We were bombing Berlin. This had happened with such regularity that it almost felt routine. Well, as routine as death and destruction could ever feel, anyway. Over Berlin, things were pretty clear. The new Komet had scared the bejeezus out of us, streaking through our formations at over six hundred miles per hour. When we realized how few of our planes it was killing, though, we relaxed. It was still an awesome sight, to watch these small triangular airplanes come up almost faster than the eye could follow, its tail streaming yellow fire.
As was usual, I rolled my plane so I could see the city as the bombing began. Long chains of explosions rocked Berlin, tearing through rail yards and ball-bearing factories and apartment buildings and playgrounds. We tried to avoid the non-military targets, but itÕs like trying to perform an appendectomy with an axe. The bombing was still going on when I saw tracers fly by my canopy and heard thumping on my plane. I reflexively rolled and pulled, anything to get my plane out of the murderous path of the bullets. Safe, at least for the moment, I glanced behind me, and saw the menacing shape of a Focke-Wulf lining up for another shot.

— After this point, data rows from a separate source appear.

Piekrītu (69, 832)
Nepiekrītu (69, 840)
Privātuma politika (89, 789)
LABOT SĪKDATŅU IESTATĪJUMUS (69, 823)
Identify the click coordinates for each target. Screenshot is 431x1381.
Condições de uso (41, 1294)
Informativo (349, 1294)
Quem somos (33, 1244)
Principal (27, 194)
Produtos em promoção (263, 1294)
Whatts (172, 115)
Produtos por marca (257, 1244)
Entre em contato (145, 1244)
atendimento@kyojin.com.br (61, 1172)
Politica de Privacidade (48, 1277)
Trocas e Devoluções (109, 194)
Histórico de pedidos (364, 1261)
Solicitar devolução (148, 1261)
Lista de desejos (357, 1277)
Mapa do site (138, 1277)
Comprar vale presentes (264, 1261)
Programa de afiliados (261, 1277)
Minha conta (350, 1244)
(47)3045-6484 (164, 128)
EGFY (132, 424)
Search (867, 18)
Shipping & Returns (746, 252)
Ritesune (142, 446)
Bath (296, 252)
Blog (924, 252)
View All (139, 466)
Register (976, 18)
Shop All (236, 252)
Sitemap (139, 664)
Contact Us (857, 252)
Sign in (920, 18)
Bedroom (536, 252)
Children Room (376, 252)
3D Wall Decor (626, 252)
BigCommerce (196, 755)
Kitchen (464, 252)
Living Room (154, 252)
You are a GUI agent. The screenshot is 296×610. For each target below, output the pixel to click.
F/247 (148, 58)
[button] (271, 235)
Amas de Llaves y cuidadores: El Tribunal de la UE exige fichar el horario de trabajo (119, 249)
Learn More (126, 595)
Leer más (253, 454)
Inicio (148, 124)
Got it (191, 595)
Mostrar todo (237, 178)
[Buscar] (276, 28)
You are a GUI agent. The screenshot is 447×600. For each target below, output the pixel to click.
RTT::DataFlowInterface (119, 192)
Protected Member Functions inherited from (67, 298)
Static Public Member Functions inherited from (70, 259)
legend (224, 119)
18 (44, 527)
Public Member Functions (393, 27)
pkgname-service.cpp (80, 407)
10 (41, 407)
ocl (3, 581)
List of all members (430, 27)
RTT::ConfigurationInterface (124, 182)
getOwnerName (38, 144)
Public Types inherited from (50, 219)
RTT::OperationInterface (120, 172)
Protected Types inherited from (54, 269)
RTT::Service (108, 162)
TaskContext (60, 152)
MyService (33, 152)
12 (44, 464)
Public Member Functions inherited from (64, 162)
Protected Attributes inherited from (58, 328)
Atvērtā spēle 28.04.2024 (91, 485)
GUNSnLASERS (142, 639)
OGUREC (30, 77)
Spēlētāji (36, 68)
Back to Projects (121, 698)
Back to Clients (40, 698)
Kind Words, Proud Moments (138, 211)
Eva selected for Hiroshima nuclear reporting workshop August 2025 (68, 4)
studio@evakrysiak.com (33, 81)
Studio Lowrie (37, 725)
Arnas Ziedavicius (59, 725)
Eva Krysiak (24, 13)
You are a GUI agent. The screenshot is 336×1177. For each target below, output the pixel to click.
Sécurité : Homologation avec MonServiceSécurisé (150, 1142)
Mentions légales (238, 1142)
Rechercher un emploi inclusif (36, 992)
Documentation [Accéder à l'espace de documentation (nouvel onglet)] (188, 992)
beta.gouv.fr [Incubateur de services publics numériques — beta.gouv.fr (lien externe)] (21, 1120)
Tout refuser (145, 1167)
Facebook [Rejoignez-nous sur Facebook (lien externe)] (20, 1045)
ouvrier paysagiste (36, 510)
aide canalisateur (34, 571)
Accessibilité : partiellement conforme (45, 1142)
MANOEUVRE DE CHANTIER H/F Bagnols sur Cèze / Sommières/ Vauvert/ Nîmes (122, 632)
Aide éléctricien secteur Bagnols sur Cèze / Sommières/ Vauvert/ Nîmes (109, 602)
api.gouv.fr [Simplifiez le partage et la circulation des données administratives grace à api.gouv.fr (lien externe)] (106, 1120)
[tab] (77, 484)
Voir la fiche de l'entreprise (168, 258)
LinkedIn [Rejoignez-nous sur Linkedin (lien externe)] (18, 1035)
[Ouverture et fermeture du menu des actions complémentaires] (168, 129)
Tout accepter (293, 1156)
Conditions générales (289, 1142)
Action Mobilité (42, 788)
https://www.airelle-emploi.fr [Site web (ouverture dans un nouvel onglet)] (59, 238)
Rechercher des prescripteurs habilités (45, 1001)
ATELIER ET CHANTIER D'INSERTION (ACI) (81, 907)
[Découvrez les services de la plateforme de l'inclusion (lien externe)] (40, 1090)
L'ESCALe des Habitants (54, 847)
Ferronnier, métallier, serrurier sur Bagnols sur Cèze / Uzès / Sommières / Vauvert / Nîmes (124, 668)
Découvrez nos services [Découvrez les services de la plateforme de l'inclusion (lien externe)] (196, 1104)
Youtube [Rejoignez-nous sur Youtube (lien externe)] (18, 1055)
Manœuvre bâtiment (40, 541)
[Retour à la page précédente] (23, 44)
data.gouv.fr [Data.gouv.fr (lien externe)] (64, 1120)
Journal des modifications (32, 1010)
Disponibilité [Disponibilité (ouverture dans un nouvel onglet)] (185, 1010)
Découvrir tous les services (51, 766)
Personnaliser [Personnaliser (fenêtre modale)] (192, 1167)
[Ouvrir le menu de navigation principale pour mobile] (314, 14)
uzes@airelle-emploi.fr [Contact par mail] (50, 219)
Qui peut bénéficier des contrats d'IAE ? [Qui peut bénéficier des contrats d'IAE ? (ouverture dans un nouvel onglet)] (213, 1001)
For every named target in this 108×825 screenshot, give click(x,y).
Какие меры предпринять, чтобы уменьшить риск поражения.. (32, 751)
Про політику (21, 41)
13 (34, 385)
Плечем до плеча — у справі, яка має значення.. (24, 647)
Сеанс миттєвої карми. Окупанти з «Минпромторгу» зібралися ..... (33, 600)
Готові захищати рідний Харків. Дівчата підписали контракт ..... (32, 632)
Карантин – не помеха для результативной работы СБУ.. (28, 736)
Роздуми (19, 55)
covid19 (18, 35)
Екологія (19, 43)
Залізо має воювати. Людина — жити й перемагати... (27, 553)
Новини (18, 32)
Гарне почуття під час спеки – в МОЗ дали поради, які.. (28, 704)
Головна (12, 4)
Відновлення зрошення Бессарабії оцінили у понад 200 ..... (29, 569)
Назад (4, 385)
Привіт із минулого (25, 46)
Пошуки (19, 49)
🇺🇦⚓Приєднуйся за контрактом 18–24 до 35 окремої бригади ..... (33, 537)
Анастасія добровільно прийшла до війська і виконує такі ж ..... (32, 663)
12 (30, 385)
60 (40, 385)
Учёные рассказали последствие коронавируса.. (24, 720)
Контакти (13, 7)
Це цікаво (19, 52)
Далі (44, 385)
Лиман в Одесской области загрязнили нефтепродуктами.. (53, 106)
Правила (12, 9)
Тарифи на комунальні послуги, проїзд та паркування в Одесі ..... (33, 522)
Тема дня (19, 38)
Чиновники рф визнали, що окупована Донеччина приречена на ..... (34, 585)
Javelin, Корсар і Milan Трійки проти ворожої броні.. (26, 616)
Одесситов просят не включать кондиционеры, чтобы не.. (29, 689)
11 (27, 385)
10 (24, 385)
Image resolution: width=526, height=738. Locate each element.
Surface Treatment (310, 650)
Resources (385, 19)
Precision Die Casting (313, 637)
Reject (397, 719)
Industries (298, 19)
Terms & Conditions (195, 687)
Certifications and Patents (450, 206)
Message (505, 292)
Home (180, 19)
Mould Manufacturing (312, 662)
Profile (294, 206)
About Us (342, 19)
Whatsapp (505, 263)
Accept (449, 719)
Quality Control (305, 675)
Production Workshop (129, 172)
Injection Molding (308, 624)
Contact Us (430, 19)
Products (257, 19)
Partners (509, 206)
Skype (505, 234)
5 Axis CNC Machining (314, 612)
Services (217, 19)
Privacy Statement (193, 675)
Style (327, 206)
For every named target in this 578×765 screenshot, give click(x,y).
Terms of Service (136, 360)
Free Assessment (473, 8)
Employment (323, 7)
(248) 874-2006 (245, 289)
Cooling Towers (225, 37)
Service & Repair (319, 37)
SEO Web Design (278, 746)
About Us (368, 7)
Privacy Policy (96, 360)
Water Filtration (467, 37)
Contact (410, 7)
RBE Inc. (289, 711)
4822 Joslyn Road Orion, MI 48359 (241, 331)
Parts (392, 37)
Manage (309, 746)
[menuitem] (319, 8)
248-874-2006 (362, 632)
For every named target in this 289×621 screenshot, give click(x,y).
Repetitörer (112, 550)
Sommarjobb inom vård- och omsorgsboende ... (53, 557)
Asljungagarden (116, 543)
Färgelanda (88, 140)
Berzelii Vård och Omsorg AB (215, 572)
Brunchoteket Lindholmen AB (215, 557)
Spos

I realized that I had unconsciously pulled back on the throttle during my observation of the bombing run, and that left me low and slow, and far behind the main formation. None of my buddies were going to swoop down and save me.
We engaged. We twisted and turned in the skies above Berlin. Ever so slowly, by virtue of driving the better plane, I edged into a position of advantage. Finally, after an eternity of stomach-wrenching maneuvers, I was on his six, and my gunsight pointed right up his tailpipe. I yelled and raged and fired, long streams of hot metal reaching out. He dodged, I followed, and I kept the pressure on. His plane seemed invincible, absorbing what bullets it did not dodge as if they were pinpricks. It began to belch smoke, then stream it in ever-thickening clouds. I pulled the trigger to finish him off, but nothing came out. Had my gun jammed?
No matter, he was finished. I pulled away, pointed my plane toward England, and let myself relax.
When I landed, I talked over the problem with maintenance. Some enlisted man
whose name I never got lead me to my plane and pulled out bundles of spent
ammunition. Twenty-seven feet of belted ammunition was the standard issue, and
twenty-seven feet of empty, spent ammunition was what he pulled out of my
airplane. My gun had not jammed: I had simply gone the whole nine yards, and won.